La pena es una consecuencia lógica de la transgresión o violación de las leyes, debidamente verificada. Mediante su aplicación, señala el profesor Alberto Arteaga Sánchez, el individuo señalado por la comisión de un delito pierde o queda restringido en alguno de sus derechos.
La pena debe guardar una proporcionalidad con la gravedad del delito. Según Beccaria, ésta debe ser diseñada para que produzca “la impresión más eficaz y más duradera sobre los ánimos de los hombres, y la menos atormentadora sobre el cuerpo del reo”. Entonces, su valor deriva no sólo por lo que ella representa como reacción ante un delito, sino también por el sentido pedagógico que su aplicación tiene sobre el resto de la sociedad. Al hacerse públicos tanto el delito como la pena para quien lo comete, en condiciones de justicia, es de suponerse que el resto de la sociedad se abstendrá de seguir el camino del delincuente.
La imposición de penas, corporales o de cualquier otro tipo, tiene que ver con los hechos punibles considerados en un caso y las sanciones previstas para ellos en las leyes ya existentes. No es, por lo tanto, el producto de un capricho del magistrado. Se supone que los legisladores de un Estado tienen una visión general de las conductas delictivas, y que esto les permite señalar cuáles de ellas ameritan un reproche más severo que las demás. No se puede condenar a muerte a un ladrón de gallinas. No sólo por lo que un robo como éste representa al ser considerado en forma aislada o individual, sino también porque dejaría un margen muy estrecho o nulo para la penalización a delitos mucho más graves, como por ejemplo el homicidio.
¿Cuál sería entonces la sanción justa para un delito como el secuestro? En el secuestro, una persona es privada de su libertad hasta que quien la tiene cautiva recibe algo a cambio. Puede ser una suma de dinero, alguna prenda o incluso alguna reivindicación de orden político o religioso.
Algunas legislaciones conceptúan al secuestro entre los delitos contra la propiedad. Y si bien es cierto que el delito se concreta con la solicitud de una retribución, generalmente monetaria, también se debe considerar que el problema de fondo no se reduce a una simple suma sino a la vida y a la libertad de personas generalmente inocentes.
Por otra parte, el secuestro tiene un efecto expansivo sobre todo el entorno familiar, laboral y afectivo de la víctima, por lo que en cierta forma todos los que pertenecen a esos círculos también pasan a ser víctimas. Incluso, a veces se puede pensar en algunos casos que las verdaderas víctimas de un secuestro no son los cautivos, sino las organizaciones para las que él o ella laboran. Este es el caso de los gerentes bancarios o petroleros.
Las historias, a menudo desgarradoras, que relatan los secuestrados suscitan gran sensibilidad en la población. En este sentido, es difícil figurarse cómo un delito de este tipo puede estar en la misma categoría que el robo o el hurto, cuyas penas resultan irrisorias y absolutamente desproporcionadas con respecto al daño ocasionado.

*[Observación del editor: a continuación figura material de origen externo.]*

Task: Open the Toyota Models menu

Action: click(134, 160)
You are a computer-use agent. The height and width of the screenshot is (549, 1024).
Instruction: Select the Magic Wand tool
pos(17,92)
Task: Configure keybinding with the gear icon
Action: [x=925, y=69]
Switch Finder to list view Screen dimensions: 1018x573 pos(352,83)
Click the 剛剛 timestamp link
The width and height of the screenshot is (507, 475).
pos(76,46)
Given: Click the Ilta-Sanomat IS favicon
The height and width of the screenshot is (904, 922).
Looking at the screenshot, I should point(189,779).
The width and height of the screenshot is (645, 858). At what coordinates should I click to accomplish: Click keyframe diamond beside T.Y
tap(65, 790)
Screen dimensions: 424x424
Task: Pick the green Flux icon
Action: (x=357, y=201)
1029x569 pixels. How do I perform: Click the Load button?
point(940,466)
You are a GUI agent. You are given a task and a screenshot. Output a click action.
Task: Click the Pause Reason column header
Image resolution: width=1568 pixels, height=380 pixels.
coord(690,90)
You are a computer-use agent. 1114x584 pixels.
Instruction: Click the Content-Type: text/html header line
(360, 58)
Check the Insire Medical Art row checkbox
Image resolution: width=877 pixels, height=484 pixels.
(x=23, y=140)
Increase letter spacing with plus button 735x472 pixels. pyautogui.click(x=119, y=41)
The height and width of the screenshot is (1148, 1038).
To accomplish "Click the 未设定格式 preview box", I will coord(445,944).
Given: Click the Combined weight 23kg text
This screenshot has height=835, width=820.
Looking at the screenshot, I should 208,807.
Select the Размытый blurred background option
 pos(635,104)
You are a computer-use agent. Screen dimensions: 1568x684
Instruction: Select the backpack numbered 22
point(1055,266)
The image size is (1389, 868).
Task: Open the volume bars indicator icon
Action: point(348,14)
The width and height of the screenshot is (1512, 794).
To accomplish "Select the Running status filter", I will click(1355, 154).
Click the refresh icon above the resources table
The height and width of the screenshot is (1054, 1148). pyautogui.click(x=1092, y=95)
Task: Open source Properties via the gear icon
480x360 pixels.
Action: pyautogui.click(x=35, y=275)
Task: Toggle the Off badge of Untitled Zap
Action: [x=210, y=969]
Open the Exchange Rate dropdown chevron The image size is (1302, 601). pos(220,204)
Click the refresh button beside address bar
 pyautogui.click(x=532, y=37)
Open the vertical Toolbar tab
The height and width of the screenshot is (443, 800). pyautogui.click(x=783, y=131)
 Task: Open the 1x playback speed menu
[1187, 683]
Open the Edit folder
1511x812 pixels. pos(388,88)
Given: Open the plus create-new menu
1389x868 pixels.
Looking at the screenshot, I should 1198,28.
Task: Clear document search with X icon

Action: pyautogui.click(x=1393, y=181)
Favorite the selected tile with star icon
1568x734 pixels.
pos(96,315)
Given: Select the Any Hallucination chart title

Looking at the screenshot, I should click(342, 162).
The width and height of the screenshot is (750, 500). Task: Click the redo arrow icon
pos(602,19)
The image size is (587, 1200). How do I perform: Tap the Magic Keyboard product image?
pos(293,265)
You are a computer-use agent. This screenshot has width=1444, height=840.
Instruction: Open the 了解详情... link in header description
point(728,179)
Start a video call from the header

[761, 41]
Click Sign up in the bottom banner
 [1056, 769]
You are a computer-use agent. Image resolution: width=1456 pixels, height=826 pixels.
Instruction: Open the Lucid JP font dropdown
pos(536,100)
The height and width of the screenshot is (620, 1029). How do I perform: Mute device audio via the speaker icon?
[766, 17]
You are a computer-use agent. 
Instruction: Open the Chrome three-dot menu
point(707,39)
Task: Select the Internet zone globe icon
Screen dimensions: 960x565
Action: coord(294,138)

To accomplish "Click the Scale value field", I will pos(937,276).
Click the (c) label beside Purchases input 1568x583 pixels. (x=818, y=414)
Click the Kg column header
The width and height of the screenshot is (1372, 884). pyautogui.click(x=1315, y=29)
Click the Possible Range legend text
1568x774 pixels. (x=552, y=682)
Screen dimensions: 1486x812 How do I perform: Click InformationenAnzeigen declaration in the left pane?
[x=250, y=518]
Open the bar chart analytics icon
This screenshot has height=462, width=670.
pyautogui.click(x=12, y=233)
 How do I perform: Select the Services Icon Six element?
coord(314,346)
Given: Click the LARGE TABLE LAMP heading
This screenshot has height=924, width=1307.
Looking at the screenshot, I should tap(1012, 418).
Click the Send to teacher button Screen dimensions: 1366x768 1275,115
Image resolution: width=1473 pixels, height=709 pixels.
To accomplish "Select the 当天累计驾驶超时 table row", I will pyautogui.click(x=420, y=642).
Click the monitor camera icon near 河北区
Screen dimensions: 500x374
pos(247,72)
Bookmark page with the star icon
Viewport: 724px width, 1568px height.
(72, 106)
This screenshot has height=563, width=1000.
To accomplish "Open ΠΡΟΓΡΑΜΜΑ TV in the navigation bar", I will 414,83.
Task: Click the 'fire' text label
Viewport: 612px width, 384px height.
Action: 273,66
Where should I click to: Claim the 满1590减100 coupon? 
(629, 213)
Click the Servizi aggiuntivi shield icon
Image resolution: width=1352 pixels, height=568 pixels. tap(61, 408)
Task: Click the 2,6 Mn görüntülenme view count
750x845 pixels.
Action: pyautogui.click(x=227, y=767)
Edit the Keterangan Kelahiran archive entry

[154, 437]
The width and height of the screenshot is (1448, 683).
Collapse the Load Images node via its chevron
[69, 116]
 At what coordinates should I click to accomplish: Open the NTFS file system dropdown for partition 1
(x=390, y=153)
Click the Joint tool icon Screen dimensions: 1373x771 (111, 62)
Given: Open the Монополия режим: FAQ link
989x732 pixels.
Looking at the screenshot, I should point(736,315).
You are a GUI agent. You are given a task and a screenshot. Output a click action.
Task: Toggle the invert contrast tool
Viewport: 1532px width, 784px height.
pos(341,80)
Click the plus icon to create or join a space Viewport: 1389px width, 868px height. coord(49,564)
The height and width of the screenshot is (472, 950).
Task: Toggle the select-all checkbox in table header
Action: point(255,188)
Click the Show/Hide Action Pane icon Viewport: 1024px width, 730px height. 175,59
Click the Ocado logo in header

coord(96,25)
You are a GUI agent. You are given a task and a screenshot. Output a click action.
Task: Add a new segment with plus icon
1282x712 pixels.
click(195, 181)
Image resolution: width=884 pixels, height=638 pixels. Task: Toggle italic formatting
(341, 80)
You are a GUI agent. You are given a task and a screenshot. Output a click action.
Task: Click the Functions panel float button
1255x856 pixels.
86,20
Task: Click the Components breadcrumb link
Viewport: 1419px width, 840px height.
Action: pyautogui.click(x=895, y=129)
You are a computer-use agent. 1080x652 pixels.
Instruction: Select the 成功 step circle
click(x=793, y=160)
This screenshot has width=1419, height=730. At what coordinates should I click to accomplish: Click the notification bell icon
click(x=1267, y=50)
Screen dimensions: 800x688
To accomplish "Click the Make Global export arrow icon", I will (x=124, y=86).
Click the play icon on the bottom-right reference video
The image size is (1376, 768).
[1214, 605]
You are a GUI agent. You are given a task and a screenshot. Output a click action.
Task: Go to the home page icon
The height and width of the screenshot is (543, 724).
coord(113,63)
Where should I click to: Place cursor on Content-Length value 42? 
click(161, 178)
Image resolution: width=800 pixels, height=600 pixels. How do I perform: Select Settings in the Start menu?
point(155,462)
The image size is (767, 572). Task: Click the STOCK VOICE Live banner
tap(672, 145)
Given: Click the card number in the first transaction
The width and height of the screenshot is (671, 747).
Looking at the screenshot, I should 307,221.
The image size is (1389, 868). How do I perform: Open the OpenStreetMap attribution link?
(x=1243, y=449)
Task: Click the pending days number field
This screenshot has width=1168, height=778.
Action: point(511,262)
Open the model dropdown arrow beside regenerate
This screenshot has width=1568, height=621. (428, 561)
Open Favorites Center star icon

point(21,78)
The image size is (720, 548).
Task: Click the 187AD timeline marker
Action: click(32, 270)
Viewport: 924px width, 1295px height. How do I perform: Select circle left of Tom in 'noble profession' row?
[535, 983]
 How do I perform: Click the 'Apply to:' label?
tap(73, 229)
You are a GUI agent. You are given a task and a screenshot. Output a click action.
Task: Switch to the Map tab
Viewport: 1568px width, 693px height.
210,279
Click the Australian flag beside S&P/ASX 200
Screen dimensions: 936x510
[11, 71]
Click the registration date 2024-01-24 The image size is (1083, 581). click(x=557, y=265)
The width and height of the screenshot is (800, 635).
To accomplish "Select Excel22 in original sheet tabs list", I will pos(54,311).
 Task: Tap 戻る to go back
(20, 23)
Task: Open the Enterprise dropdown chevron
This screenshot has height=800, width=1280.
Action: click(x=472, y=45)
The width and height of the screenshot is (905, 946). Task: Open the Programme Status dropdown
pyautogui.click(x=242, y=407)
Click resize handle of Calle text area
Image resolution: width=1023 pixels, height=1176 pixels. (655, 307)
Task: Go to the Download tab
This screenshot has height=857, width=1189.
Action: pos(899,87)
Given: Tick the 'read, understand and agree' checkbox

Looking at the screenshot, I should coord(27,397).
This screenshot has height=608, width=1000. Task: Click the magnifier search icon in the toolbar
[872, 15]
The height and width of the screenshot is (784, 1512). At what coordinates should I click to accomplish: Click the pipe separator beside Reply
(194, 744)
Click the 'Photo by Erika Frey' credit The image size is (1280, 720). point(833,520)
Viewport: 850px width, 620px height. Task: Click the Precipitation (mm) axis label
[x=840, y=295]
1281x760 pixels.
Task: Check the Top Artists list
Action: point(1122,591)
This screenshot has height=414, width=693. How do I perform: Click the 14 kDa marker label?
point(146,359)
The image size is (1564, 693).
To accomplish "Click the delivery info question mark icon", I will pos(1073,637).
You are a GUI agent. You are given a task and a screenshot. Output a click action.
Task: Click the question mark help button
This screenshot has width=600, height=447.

Sin duda, el secuestro debe tener una sanción lo suficientemente severa como para que los delincuentes lo piensen dos veces antes de ejecutarlo. Desde el punto de vista del hampón, podríamos decir que los delitos son escogidos en el menú sobre la base de consideraciones de costo y beneficio. Es como una compra: ¿cuántos años puede perder en prisión si escoge un secuestro en vez de un asalto a banco?; ¿cuánto puede ganar si tiene éxito en uno u otro?; ¿qué tan alto es el riesgo de salir herido o muerto en el intento, debido a la acción policial? Todas estas son consideraciones que efectúa un secuestrador antes de iniciar una aventura.
El incremento de las penas de prisión por los secuestros puede servir como un disuasivo. Pero es necesario tomar en cuenta que un exceso en esta materia puede elevar a niveles insospechados la violencia contra las víctimas. “La atrocidad misma de la pena hace que se arriesguen los hombres tanto más para esquivarla cuanto mayor es el mal a cuyo encuentro caminan; y hace así que se cometan nuevos delitos para huir de la pena de uno solo”, decía al respecto el tratadista milanés en su obra De los Delitos y de las Penas.
Las exigencias sobre el endurecimiento de la penalización al secuestro, hasta llegar a la cadena perpetua o a la pena capital, de ser posibles tienen que ser meditadas con extremo cuidado. No es bueno legislar por crisis. Pensemos por un momento, por ejemplo, que en un esquema en el que exista la cadena perpetua el secuestrador puede optar por el homicidio de la víctima, para evitar así que ésta lo identifique. El remedio, entonces, puede agravar la enfermedad.